Older carers (over 70) with partners with dementia living at home are facing extreme challenges under Covid-19, with withdrawal of services, restrictions on movement and high risks of illness and death. Some of those living with dementia cannot retain information about what is happening, and are frustrated or distressed. Yet this group of carers is often invisible, and has received very little attention in the pandemic.
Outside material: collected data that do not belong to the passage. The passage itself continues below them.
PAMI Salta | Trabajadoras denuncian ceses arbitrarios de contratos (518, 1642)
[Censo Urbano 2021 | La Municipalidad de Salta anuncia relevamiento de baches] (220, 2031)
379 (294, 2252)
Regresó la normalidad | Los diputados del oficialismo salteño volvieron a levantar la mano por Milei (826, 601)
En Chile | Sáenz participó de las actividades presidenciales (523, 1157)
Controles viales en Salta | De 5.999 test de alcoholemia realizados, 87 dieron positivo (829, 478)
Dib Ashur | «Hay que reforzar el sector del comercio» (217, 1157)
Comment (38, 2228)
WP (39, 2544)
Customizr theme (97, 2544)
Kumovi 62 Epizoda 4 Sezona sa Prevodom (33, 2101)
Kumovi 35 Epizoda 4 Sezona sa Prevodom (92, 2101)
Schedule 12 of the Coronavirus Act 2020 included the unprecedented power for local authorities to suspend the majority of their adult social care duties under the Care Act 2014. The suspensions are known as ÒeasementsÓ. Eight local authorities triggered easements at the height of the pandemic, and many others withdrew services nevertheless. We know very little about the consequences for people with high levels of need, nor about the needs and challenges facing local authorities and those charged with safeguarding during this very difficult time.

This NIHR-funded research investigates these issues. We aim to compare experiences in different local authorities for older carers, and for safeguarding and social work leads, who were making difficult decisions in crisis circumstances. Through doing this we seek to understand in a balanced way the social impacts and legal implications of this suspension of legal rights. The research is being conducted in close collaboration with partners TIDE and Making Space to ensure that the research at all stages is driven by the lived experience of carers. We plan to interview in depth 48 older carers across four different local authorities (two which triggered easements and two which did not) and twenty safeguarding and social work leads, about their experiences. Drawing on this analysis we plan to survey 500 older carers, to scale up our findings and provide a substantial evidence base for government, individuals and organisations.